From the October 22 broadcast of Fox Broadcasting Co.'s Fox News Sunday:
WALLACE: We're back now with Brit, Mara, [Weekly Standard editor] Bill [Kristol], and Juan. Well, despite [White House press secretary] Tony Snow's hooey defense, there was growing chatter in Washington this week that, after the election, we're headed for a big change in policy in Iraq, whether it comes from the Democrats gaining control of one house of Congress, whether it comes from [former Secretary of State under President George H.W. Bush] James Baker's Iraq Study Group or just a growing realization within the Bush White House that things aren't going to work. Juan, do you think we're headed for a big change?
WILLIAMS: I think we have to. I mean, first of all, it's unfortunate that it has to come in the midst of this election that it drives it, but there was a Fox News poll this week -- 73 percent of Americans want a course change in Iraq. So, stay the course as a message isn't working, but worst of all, it's not working on the ground. I mean, look at the results. Look at what's going on just in this past week. The bloodshed is just increasing. This is chaos over there.
So, to say stay the course is like saying: “Yeah, we're going to go deeper into these dark woods where we're being threatened and we're being decimated.” It just doesn't make sense. So, there has to be a course change. The question is: Where does it come? At what point does the president feel comfortable in saying to the American people, you know, “Here is a reasonable change”? “That doesn't mean that I'm going back on what I said before.” I think it becomes difficult for the president, but I think he's got to, you know, stand up and be a man.
WALLACE: Brit, I mean, we're not talking about the sort of tactical flexibility, which the White House says it always espouses. Are we headed for a big course change in Iraq?
HUME: No. The people who are talking about that fall very clearly into the category of non-deciders. We've just heard in the last couple of days from the decider himself who gets to make policy, and that's one thing a president can do, and he doesn't have to clear with it Senator [Carl] Levin [D-MI], and that is to set the policy in Iraq. And in this instance, he said he isn't going to change. I don't -- I think he's unlikely to change.
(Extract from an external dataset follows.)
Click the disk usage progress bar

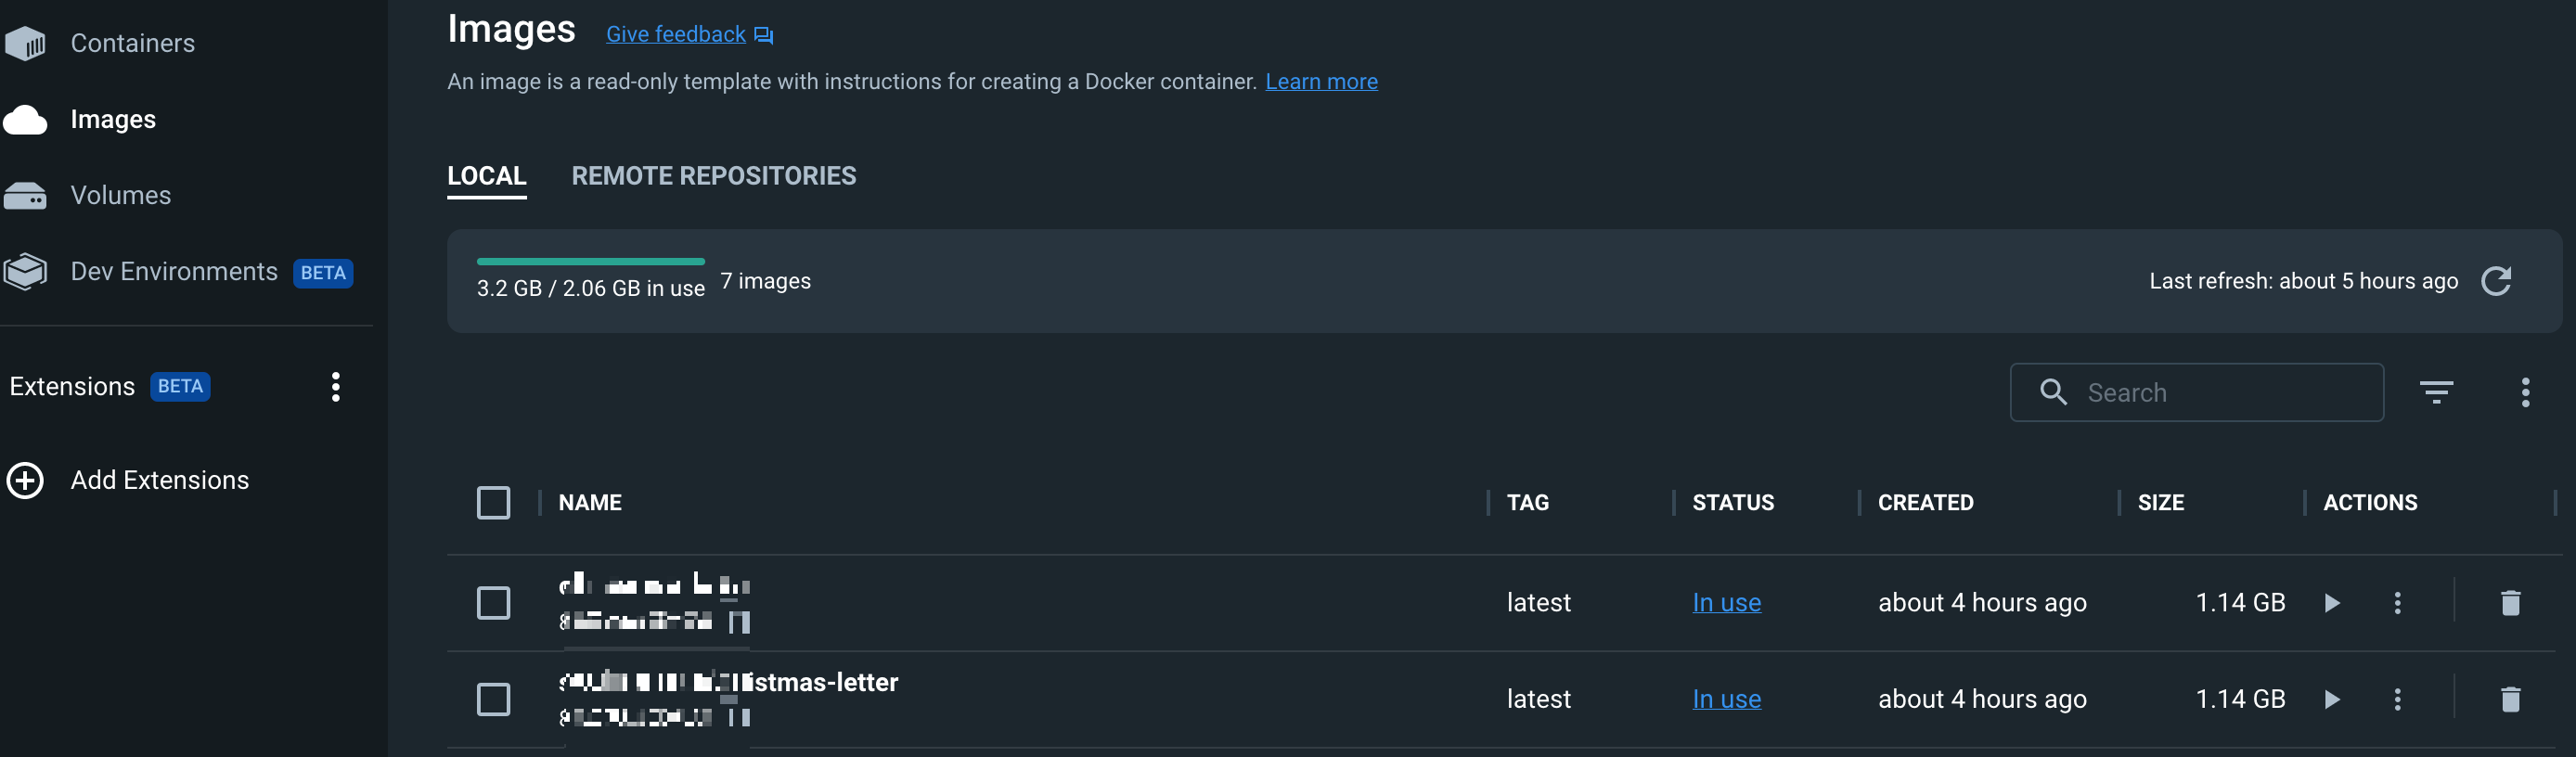point(590,261)
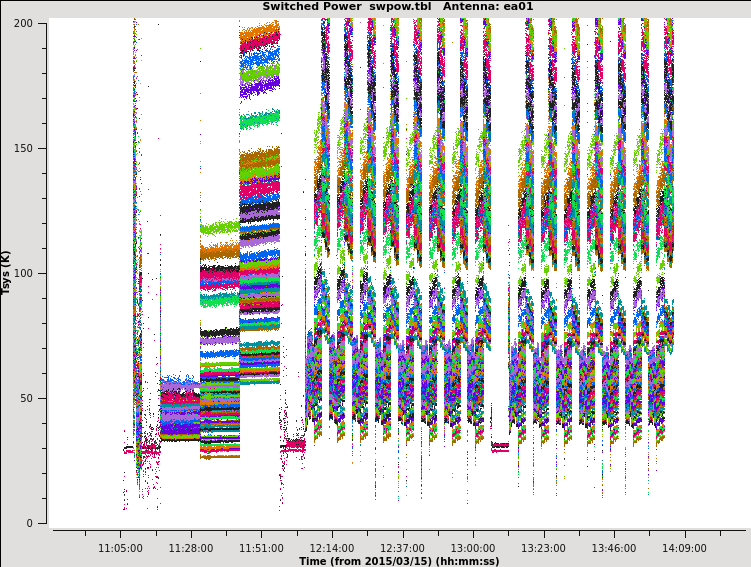The image size is (751, 567).
Task: Click the orange data band near 195 K before 11:51
Action: (x=260, y=38)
Now, there are people who say, you look at a poll like that one, with a 73-percent number who want a change in course in Iraq -- that doesn't necessarily mean what you suggested, which is a major change in strategy. It may mean a major adjustment in tactics in pursuit of the same policy. So, the better way to look at it is, do we expect a change in policy on Iraq? And I would say no.
LIASSON: Yeah, look, with 73 percent --
WALLACE: Let me add one more thing to that. Let's say that the Democrats gain control of one house of Congress, let alone two houses of Congress. How much can they do to force the president's hand?
LIASSON: Well, I don't think they can - well, they can cut off funding. That is what Congress can do. That would be pretty hard with just one house of Congress. But, look, when 73 percent say they want a change in course, what they're saying is, “We want this to work.” In other words, we want Iraq -- we don't want this -- to see bad news coming out of Iraq over and over again.
And the White House's premise all along was that if people saw success in Iraq and they felt that we had a plan for victory, they'd stick with the plan. Well, they don't see that, because it's a mess, and it's not working. And if the goal is a stable, not anti-American, non-terrorist-harboring country, you have to ask the question: What is going to get us there?
Giving up on that goal and saying we don't care what happens to Iraq -- let's get out because it's a hopeless mess -- that would be a true change in strategy. But the question for people who support a timetable -- and I think, after this election, we're going to get this debate -- the timetable assumes that if you just tell the Iraqi leadership, “If you don't get your act together, guys, we're going to leave,” that that will force them to somehow come together, stop slaughtering each other, Shiites and Sunnis form a stable government, and get rid of the Shiite militias that are so embedded into the security forces. I really wonder if that's even possible.